AGEs modify collagen and elastin in the vascular wall (Meerwaldt et al., 2004); because of reduced turnover of such proteins, they become more susceptible to glycation during the aging process (Schleicher et al., 1997; Sell and Monnier, 2012). Elevated levels of plasma CML-AGEs are associated with diastolic dysfunction in aging (Campbell et al., 2012). In experiments in diabetic rats, higher AGE crosslinking of collagen was associated with increased stiffness of the aorta (Reddy, 2004). This may change the beneficial functions of several important molecules of the ECM, which can mediate vascular dysfunction. Numerous studies have confirmed the correlation between AGE accumulation and increased artery stiffness (Goldin et al., 2006; Campbell et al., 2011). Arterial stiffness is associated with greater risk for aging-associated cardio- and cerebrovascular diseases and mortality (Laurent et al., 2001; Mattace-Raso et al., 2006; Kaess et al., 2012). AGE accumulation causes upregulation of inflammation and destruction of collagen and elastin, along with other proteins of the ECM (Sims et al., 1996; Greenwald, 2007; Peppa and Raptis, 2008; Baulmann et al., 2010).

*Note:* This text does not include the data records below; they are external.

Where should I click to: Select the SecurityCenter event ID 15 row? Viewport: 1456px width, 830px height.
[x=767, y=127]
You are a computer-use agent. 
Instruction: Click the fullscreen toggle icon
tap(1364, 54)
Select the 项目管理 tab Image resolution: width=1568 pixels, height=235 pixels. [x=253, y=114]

AGEs can affect virtually every tissue in the body, either through mediation of cellular damage via protein cross-linking and/or through their binding to cell surface receptors. Since various diseases have been linked to AGEs, it is plausible that AGEs can be utilized as biomarkers, such as for predilection to disease, state of disease activity, and/or response to therapeutic interventions.
Measurment of skin autofluorescence (SAF) estimates the skin tissue AGE content and may predict cardiovascular complications, at least in certain subjects (Lutgers et al., 2009; Noordzij et al., 2012; Tanaka et al., 2012). Some AGEs are fluorescent and can be non-invasively measured in skin by autofluorescence, as a representative marker of the total AGE modifications of other long-lived tissues in association with vascular disease. In a recent study, SAF was measured using an autofluorescent spectrometer followed by measurement of endothelial function and arterial stiffness. The results indicated that SAF was associated with increased arterial stiffness in the older individuals and that arterial function was blunted by the advancing age of the subject (Sturmer et al., 2015). It is important to note, however, that there are limitations to the use of SAF; first, it only measures fluorescence and not all AGEs are fluorescent; second, skin fluorophores exist that are not related to AGEs, and therefore, such measurement is not reflective of the AGE pool; third, in subjects with darker skin pigmentation, SAF measurements have been found to be less reliable, thereby possibly reducing the applicability of this technique across diverse groups of subjects; and fourth, certain skin creams, such as agents used to “tan” or “brown” the skin may cause direct interference with SAF measurements. Hence, although the technique does not require biopsies or invasive approaches, there are notable limitations that must be considered in its use (Da Moura Semedo et al., 2017).
Traditionally, the precise detection of AGE measurement includes HPLC (High-Performance liquid chromatography) (Ashraf et al., 2015) with fluorescence-based detection. Using HPLC methods, high levels of serum AGE, such as CML-AGE and pentosidine were shown to increase with age and in patients with diabetes (Aso et al., 2000). The use of ELISA (Enzyme-linked immunosorbent assay), an immunological technique for the determination of AGEs, proved to be an alternative for detection of AGEs in samples such as serum and plasma (Munch et al., 1997; Takeuchi et al., 1999). Tissue AGE concentrations using immunohistochemical methods can also be measured using antibodies to detect CML-AGE (Soulis et al., 1997). Using these methods, AGE have been identified in arterial disease and have been localized to early atherosclerotic plaques and cellular constituents, including macrophages and SMCs (Stitt et al., 1997). LC-MS (liquid chromatography- mass spectroscopy) is another technique for the detection of AGEs and the early glycation products. LC-MS allows for AGEs such as pyrraline to be detected in human skin and plasma in very low concentrations (picomolar range) (Pitt, 2009). The possibility of using AGE measurements to gauge the state of AGE-related disease activity and the effectiveness of therapeutic intervention underscores the importance of using reliable methods for the detection of AGEs.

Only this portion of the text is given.